Зашевелилась тень слева, бесшумно шаркнула в проходе, поднялась на сцену: Паж в камзоле, потертом и выцветшем, некогда малинового цвета, видно, взятом в прокатной лавке. Огромный берет упал на глаза и покрыл пол-лица и малиновую полумаску. Зеленая ветка придавала его виду печальной комичности. Грених усиленно вспоминал, кто бы это мог быть, кому принадлежали эта неуверенная косолапая походка, округлость спины, подбородок, вжатый в белый в мелкую складку воротник-блюдо. Петя? Нет, Петя плотнее и выше…
– Выбирай, Маска, из стеклянного сосуда бочонок с номером, а следом повернись лицом к ширме, – неожиданно мягко, по-женски велел голос из граммофона. Бесу приходилось то и дело поднимать и опускать иголку. – Для всех вы – маска, но мне известно ваше истинное имя, равно как и профессору Месмеру. Он знает вас даже больше, чем я. И вы вскоре в этом убедитесь…
– Ваш номер – восемь, – торжественно объявил бес, взяв у Пажа бочонок. Некоторое время он стоял на сцене, но света недоставало, чтобы разглядеть профиль, потом бес отбросил темную занавеску и толкнул его за ширму. Паж тотчас превратился в черный силуэт на экране.
– Для чистоты эксперимента порядковые номера изменены, – с небольшим опозданием сообщил граммофон вздрогнувшему было юноше, Грених никак не мог вспомнить, где его видел. – Потому как ничто не должно мешать работе вашей фантазии.
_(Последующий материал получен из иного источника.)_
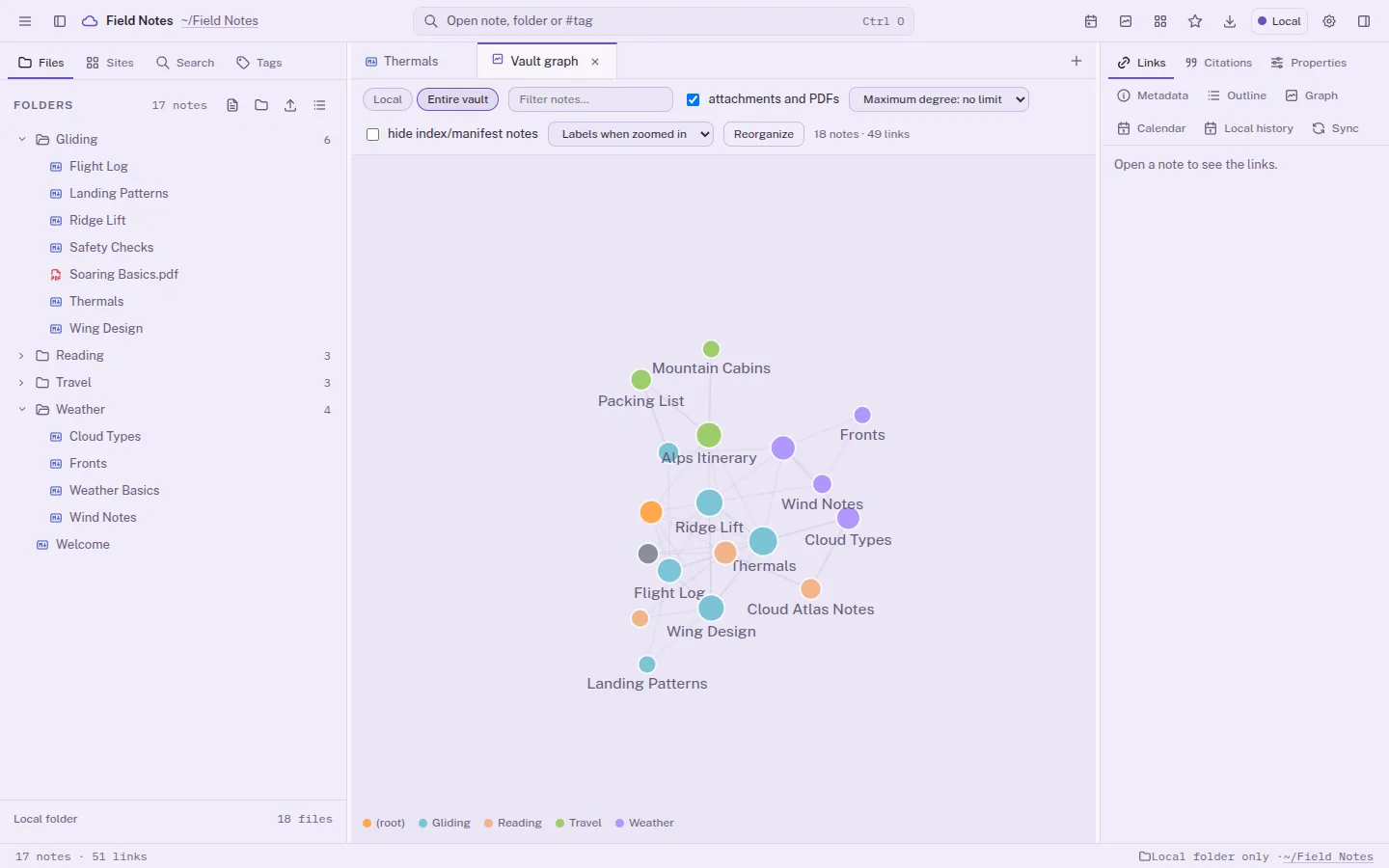Screen dimensions: 1389x868
Task: Open Labels when zoomed in dropdown
Action: [x=631, y=134]
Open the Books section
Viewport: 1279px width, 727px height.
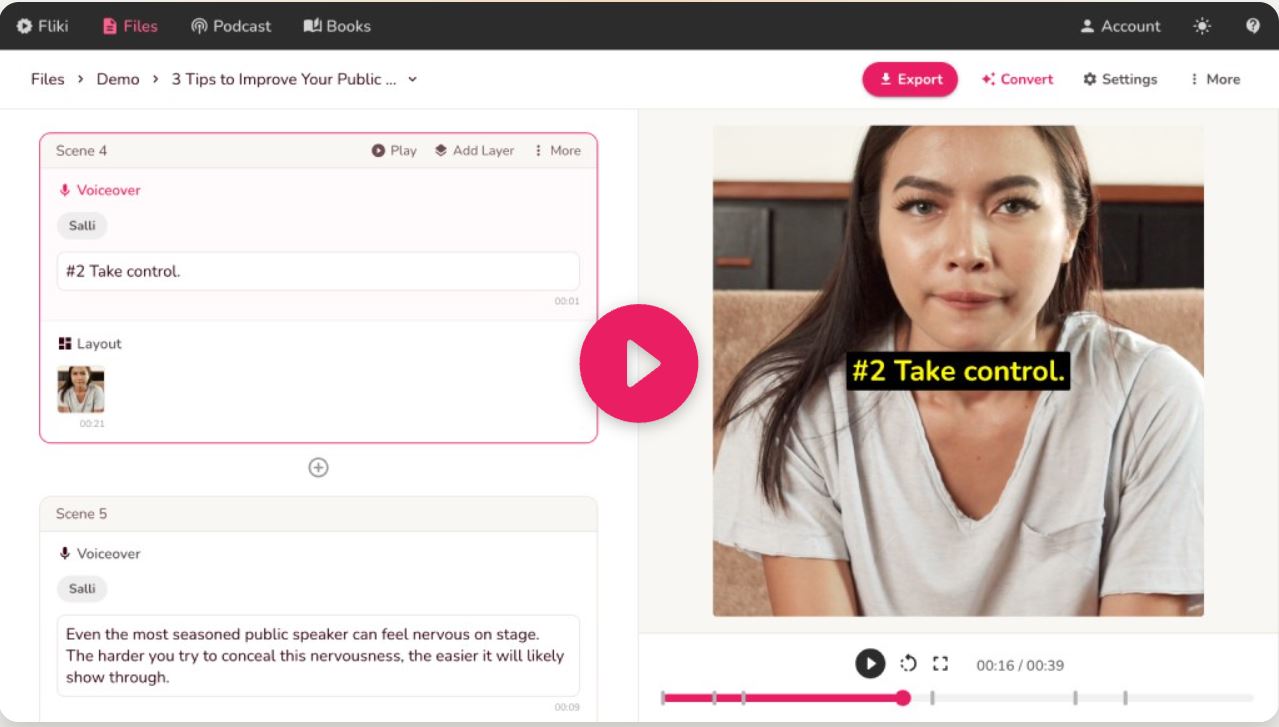(336, 26)
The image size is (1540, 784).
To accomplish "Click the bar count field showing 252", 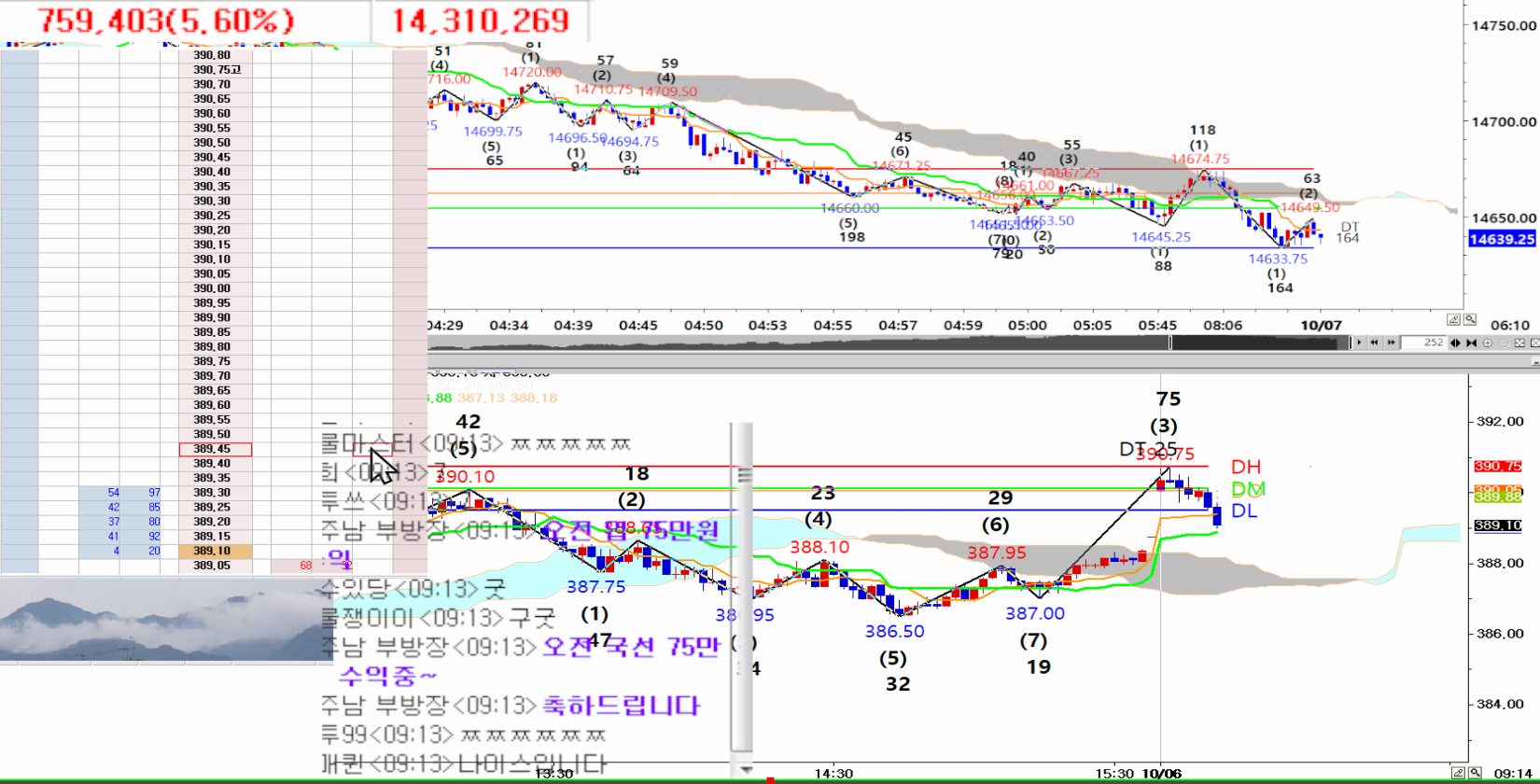I will click(x=1424, y=343).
Так что не трудитесь припоминать, какой фант значился под этим номером. Расслабьтесь и не думайте ни о чем. Профессор и я внушим вам ваше задание. Вы выполните его, не успев понять, что произошло… Сможете это – сможете все! Не страшно?
Паж затрепетал, замотав головой.
Шляпа оглянулся на граммофон, который опять заскрипел из-за сошедшей иглы. Бес перевернул пластинку и запустил аппарат вновь.